Samedi dernier, des milliers de manifestants se sont réunis à Sainte-Soline dans les Deux-Sèvres pour protester contre le projet de méga bassine. Alors que la préfecture avait interdit le défilé, la manifestation s’est muée en champ de bataille. Entre bombes lacrymogènes et cocktail Molotov, qui, des forces de l’ordre ou des manifestants, est le réel coupable ?
Ce samedi, des centaines de personnes étaient attendues à Sainte-Soline pour protester contre le projet des mégabassines. Bien qu’entendu, lu et vu, le terme de méga bassine demeure pour beaucoup source d’incompréhension. Concrètement, il s’agit d’une grande piscine creusée dans des champs. Son but est de prélever l’eau des nappes phréatiques pour redistribuer les ressources aqueuses et ainsi permettre d’irriguer les récoltes au printemps et en été.
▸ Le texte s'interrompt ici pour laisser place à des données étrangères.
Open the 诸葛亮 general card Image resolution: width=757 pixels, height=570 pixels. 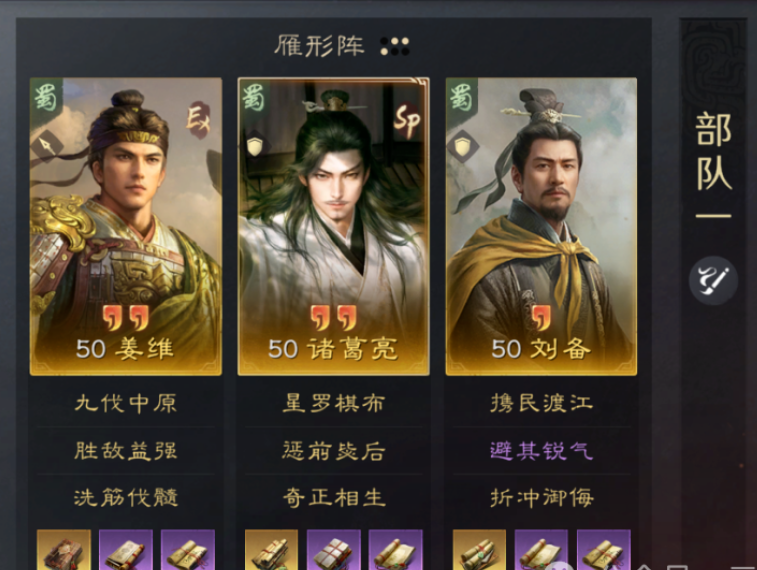tap(334, 226)
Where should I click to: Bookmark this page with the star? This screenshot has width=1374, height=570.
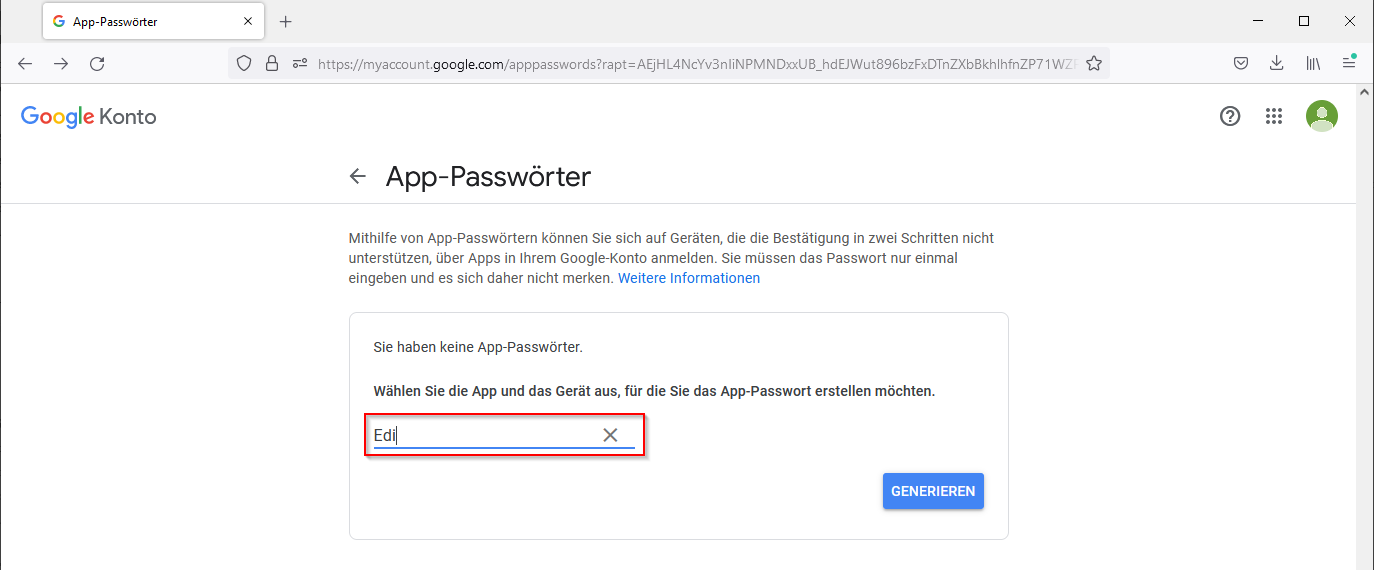1094,63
Si le projet est contesté, c’est parce que la sécheresse inédite subie par la France en ce début d’année contraste avec le projet anti-écologiste de réserve d’eau pour l’irrigation agricole. D’après le service géologique nationale, les nappes phréatiques restent sous les normales de saison avec 80 % des niveau modérément bas à très bas. Ce conflit entre volonté productive et protection de l’environnement participe à attiser les tensions entre producteurs, Etat, et écologistes.
Du champ d’action au champ de bataille
La manifestation illégale souffrait avant même son commencement d’une réputation désastreuse. En octobre dernier, un défilé similaire avait déjà eu lieu, faisant 61 blessés chez les gendarmes. Les forces de l’ordre s’attendaient ainsi ce samedi à des affrontements violents, malgré l’interdiction préfectorale de défiler.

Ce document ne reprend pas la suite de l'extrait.